The selection of places you'll slaughter ratmen is truly spectacular.

The selection of places you’ll slaughter ratmen is truly spectacular.

Vermintide uses the same basic formula, but with some nicely thoughtful tweaks, keeping the basic game play structure of co-op short missions with various objectives and adding the irresistibility of permanent loot drops. Your ability to hunger after the right stats on a war-hammer or a nice shiny new wizard’s staff is going to determine, in broad strokes, if this is a game for you. Everything is gear based and gear is infused with so much randomness that it’s quite possible to have your favourite character overloaded with legendary loot or absolutely penniless into the forty hour mark without either outcome having very much to do with your actual skill. There’s ways to weigh the dice in your favour, but dice they are, any anyone familiar with the source material knows just how unhelpful they can be. Each tier of this loot isn’t as clear an advantage as you’d think, but you’ll still find yourself judged by internet strangers if your hammer and shield combo is only uncommon. This is further compounded by the perk system, which is the real reason rarer weapons are more valuable; less common gear has fewer perks and, because perks are determined by the all-powerful diceroll, fewer perks means fewer chances to get something decent. The levels of randomness mean it’s entirely possible you’ll get a uncommon weapon with a really nice perk early on, and then still be using it hours later because, despite the increasing pile of legendary war-hammers in your inventory, none of them have the right blend of perks to make them as effective as the ugly thing you’ve been hefting.

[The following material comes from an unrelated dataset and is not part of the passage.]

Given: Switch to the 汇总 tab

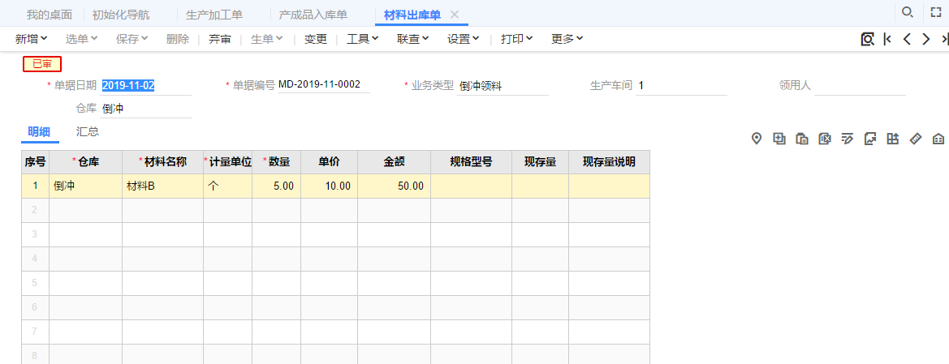Looking at the screenshot, I should pyautogui.click(x=88, y=131).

And because your co-op partners can only see the ugly state of your undervalued weapon, they’re more than a little likely to assume incompetence on your part and kick you before you can demonstrate the understated might of your 10% heal on kill tenderizer.

You can’t blame the devs for people being dicks of course, but I feel comfortable blaming them for not assuming they would be. There’s the promise of new and exciting fixes for these issues in the form of free patches but they’re yet to arrive and, hey, the game is finished. What they choose to add later might fix my issues, but they just as easily might not.

So is it worth it? I feel comfortable saying yes. There are a couple of mis-steps but the devs seem earnest in their desire to fix them and the core gameplay and the heavy thunk of hammer on skull is pleasingly weighty. Satisfying enough to ignore the occasional phlegmy cough.